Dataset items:
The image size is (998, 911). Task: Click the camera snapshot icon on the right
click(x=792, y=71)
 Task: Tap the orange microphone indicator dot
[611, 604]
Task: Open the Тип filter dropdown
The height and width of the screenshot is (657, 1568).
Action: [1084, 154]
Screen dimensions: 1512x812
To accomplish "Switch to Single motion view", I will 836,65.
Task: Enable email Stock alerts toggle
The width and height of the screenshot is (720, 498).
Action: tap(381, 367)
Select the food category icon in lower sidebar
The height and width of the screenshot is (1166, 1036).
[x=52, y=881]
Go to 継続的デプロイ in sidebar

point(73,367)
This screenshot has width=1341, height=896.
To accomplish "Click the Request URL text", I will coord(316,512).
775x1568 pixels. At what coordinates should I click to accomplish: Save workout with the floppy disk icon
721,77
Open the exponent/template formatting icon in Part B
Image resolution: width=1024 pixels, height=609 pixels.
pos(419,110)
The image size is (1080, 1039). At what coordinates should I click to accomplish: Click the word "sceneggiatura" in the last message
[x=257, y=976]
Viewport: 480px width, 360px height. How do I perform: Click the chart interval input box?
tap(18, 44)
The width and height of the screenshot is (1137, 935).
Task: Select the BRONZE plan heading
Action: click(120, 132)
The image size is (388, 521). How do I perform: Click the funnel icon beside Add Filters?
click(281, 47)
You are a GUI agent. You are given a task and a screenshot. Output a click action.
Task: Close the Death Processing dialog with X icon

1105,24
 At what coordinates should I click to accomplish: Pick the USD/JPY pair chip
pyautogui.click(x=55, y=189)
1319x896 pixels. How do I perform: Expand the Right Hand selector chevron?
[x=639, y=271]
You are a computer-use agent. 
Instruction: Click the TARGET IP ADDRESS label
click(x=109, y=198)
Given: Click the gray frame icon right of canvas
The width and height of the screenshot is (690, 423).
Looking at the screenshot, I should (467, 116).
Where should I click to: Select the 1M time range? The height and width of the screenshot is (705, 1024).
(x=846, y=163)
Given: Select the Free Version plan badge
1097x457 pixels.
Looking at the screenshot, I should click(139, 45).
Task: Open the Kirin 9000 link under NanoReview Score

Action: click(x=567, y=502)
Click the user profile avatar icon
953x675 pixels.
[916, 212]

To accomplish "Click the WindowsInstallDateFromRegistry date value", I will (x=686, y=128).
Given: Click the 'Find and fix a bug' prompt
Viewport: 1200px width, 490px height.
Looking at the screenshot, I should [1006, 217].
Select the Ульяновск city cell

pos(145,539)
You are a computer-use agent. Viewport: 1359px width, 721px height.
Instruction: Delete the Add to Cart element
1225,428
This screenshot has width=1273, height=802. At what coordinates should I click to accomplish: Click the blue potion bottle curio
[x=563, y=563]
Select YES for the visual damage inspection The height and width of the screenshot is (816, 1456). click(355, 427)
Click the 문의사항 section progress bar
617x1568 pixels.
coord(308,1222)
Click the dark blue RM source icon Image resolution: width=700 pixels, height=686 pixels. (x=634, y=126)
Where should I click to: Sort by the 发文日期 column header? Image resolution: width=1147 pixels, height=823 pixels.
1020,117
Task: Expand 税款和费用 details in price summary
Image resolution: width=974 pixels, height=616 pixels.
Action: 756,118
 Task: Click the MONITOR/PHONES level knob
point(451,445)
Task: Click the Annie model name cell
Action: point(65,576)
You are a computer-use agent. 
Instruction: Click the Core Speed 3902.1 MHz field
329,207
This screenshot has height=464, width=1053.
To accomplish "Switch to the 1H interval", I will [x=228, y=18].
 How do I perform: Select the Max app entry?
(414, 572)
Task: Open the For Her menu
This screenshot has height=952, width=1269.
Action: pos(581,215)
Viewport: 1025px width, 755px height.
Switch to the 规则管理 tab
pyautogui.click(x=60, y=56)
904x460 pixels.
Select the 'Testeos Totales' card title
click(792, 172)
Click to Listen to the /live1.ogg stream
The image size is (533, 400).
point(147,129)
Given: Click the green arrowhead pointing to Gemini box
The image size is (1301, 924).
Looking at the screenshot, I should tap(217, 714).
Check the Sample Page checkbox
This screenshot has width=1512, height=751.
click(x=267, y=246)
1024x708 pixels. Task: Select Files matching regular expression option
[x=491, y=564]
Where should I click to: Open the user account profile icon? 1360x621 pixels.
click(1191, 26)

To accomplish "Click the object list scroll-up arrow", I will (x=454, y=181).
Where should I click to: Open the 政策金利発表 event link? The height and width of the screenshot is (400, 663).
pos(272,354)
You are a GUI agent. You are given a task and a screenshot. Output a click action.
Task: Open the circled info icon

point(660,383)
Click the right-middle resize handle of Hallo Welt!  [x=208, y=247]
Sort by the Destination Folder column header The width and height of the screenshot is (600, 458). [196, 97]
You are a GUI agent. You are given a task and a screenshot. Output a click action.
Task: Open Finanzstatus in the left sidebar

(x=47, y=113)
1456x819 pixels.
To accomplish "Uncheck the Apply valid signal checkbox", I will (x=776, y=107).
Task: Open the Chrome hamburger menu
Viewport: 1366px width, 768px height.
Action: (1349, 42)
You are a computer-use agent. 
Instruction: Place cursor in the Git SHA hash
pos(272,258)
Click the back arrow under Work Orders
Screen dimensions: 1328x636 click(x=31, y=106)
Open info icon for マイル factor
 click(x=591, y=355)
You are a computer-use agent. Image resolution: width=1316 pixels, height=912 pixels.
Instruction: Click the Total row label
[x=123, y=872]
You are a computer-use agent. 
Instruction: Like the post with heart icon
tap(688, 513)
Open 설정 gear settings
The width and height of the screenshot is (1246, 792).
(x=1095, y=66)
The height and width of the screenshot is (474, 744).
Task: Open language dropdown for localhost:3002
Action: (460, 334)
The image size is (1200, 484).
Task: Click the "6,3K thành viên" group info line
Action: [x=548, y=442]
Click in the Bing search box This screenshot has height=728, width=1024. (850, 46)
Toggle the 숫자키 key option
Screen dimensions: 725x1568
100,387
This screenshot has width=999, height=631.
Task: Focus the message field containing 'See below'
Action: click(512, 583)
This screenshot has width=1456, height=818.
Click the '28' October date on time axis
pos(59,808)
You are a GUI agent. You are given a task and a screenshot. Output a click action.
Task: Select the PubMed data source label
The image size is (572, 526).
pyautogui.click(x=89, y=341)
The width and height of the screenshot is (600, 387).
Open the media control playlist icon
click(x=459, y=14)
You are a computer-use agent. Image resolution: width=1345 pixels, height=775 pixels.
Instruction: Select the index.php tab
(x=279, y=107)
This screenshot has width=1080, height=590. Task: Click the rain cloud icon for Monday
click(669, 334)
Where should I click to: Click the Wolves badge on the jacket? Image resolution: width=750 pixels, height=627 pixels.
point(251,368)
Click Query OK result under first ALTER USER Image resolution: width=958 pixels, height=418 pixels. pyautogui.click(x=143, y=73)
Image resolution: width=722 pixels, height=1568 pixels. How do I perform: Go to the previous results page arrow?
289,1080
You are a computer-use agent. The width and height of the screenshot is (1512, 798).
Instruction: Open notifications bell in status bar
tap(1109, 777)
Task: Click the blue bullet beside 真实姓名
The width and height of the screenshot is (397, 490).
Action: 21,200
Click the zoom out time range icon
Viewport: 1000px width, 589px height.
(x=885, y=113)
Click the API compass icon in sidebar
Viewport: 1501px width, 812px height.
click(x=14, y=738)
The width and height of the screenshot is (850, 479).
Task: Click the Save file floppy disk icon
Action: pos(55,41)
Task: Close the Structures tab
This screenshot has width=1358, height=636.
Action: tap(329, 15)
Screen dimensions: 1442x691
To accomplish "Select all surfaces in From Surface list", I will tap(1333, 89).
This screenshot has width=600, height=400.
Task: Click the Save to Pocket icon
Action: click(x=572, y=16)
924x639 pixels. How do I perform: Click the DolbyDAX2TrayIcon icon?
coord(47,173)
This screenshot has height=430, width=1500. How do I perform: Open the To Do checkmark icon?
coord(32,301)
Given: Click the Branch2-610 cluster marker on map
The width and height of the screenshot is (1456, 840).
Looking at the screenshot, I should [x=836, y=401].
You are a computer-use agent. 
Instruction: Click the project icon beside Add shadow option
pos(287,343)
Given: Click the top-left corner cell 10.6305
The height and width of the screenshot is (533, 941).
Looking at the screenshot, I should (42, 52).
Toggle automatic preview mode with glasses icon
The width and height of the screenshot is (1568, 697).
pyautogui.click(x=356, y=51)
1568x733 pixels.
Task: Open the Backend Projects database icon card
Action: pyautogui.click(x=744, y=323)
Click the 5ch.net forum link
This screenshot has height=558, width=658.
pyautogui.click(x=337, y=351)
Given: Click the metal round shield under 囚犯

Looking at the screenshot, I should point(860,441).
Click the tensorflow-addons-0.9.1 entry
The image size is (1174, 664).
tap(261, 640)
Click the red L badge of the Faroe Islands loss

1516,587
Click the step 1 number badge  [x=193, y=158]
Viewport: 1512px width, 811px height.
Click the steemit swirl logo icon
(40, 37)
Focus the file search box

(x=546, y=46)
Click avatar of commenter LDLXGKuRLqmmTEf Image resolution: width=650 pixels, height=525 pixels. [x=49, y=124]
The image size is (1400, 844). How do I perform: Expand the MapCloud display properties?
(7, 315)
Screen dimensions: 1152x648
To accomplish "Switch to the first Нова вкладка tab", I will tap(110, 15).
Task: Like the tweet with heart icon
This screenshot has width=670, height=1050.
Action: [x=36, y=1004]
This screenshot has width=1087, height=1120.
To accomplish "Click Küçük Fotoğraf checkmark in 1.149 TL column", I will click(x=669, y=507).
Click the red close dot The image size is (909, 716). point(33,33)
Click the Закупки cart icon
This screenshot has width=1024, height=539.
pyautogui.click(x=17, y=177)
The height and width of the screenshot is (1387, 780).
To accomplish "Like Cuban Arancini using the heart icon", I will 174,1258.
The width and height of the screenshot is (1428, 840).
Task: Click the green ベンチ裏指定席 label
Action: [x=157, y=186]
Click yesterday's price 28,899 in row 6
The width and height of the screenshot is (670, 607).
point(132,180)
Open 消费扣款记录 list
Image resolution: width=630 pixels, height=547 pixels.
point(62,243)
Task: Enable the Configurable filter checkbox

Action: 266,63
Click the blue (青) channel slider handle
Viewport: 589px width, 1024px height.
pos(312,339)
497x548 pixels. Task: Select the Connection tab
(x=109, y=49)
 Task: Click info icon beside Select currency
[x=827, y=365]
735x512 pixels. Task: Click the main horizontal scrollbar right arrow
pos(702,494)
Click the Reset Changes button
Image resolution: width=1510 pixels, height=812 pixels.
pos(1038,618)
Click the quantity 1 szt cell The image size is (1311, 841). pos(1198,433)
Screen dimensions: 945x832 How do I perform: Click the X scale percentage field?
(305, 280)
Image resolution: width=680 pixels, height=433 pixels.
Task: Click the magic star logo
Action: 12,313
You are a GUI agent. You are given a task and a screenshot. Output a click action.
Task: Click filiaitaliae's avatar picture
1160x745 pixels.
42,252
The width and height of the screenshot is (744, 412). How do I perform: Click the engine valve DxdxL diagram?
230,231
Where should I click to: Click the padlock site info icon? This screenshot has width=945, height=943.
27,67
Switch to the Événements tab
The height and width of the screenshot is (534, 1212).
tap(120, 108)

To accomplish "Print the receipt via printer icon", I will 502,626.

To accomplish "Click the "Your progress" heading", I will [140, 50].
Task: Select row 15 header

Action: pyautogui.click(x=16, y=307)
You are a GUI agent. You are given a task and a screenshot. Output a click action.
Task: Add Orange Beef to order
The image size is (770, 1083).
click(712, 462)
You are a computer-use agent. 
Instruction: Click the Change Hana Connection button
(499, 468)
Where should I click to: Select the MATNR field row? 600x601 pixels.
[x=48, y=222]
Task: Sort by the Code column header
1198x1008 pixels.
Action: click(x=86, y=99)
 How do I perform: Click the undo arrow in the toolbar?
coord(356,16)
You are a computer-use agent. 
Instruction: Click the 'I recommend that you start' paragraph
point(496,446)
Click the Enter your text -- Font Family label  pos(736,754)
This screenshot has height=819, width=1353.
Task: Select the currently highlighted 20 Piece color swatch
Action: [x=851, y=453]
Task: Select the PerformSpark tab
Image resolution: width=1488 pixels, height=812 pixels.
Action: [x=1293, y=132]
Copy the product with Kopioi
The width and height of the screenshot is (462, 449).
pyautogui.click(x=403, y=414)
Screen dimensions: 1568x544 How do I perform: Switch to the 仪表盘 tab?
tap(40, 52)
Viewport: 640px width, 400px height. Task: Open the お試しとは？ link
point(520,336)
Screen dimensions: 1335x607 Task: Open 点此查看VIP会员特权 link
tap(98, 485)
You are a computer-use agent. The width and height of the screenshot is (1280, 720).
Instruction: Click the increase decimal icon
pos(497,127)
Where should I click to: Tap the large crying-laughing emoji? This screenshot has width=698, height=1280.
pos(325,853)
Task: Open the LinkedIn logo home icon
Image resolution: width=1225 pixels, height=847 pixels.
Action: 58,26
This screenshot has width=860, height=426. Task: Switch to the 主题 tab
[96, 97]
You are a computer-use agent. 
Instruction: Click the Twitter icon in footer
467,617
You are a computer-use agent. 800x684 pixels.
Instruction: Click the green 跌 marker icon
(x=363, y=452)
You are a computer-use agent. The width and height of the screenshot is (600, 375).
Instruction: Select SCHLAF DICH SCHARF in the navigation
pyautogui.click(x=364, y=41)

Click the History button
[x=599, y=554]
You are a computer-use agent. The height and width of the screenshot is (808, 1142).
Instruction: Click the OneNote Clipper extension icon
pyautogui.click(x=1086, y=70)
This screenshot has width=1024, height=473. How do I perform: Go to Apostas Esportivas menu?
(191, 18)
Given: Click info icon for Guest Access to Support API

WORK TO COMPLETE
Looking at the data above, count every line holding the word "source" and state only the count.

RESPONSE TO THIS EXERCISE
2